__What you should do__
Reproduce each line of the material below word for word, omitting the pictures.

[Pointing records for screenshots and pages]
---

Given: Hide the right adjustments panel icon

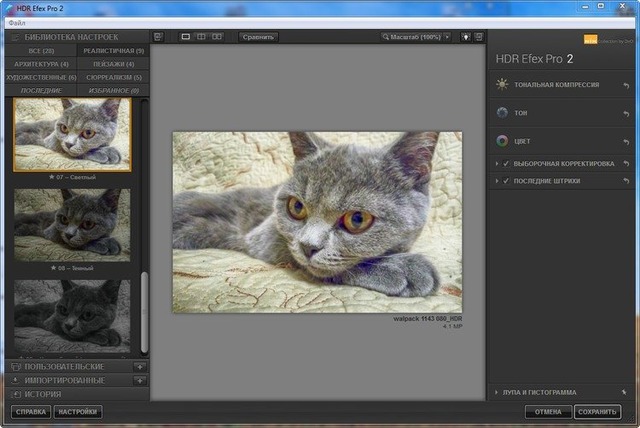Looking at the screenshot, I should coord(478,37).
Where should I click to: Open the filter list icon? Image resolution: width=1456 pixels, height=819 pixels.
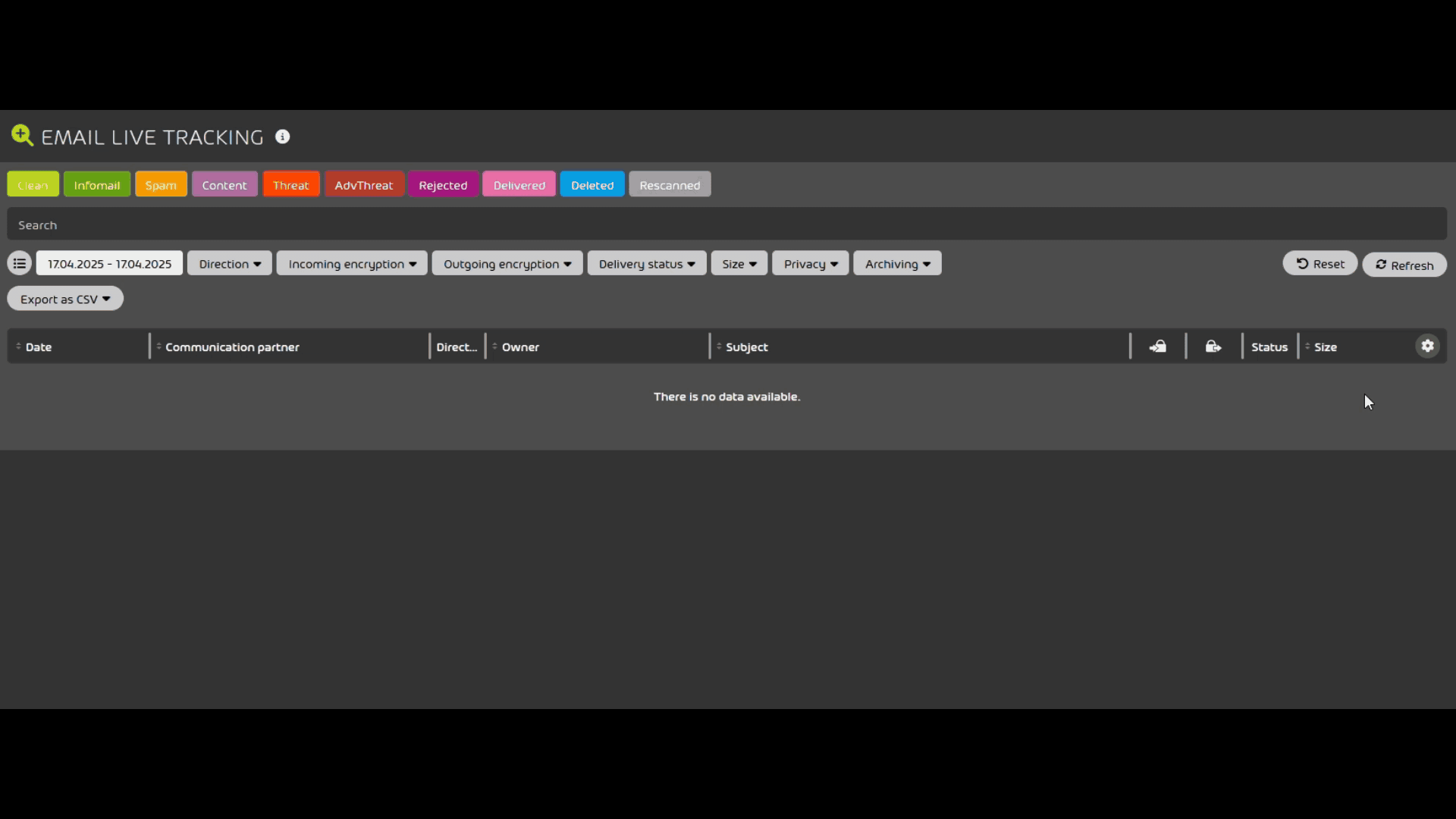pos(18,262)
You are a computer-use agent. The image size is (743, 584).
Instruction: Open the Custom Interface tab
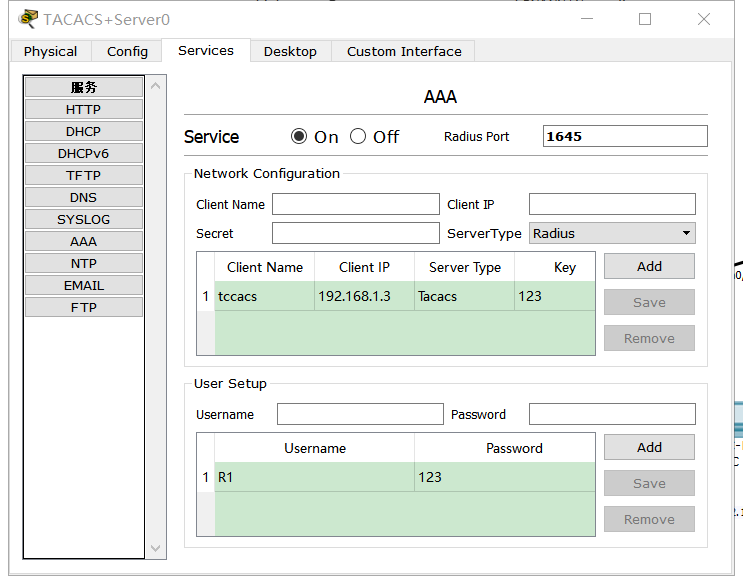(404, 51)
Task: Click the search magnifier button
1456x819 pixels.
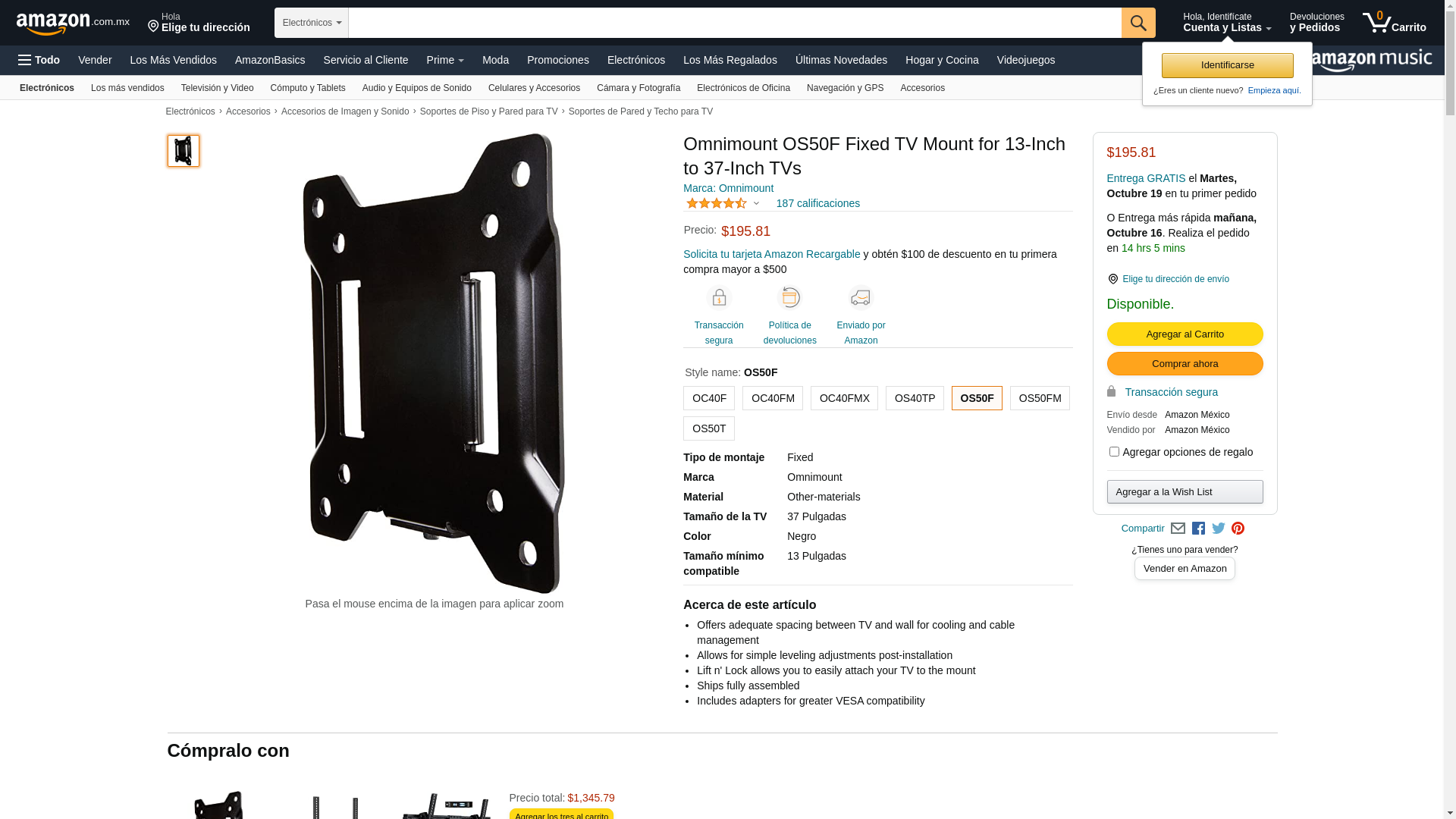Action: coord(1138,23)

---

__Exercise response__
Given: Hide the right adjustments panel icon

Looking at the screenshot, I should coord(478,37).
Where should I click to: Open the filter list icon? Image resolution: width=1456 pixels, height=819 pixels.
pos(18,262)
You are a computer-use agent. The image size is (743, 584).
Instruction: Open the Custom Interface tab
(404, 51)
Task: Click the search magnifier button
1456x819 pixels.
Action: coord(1138,23)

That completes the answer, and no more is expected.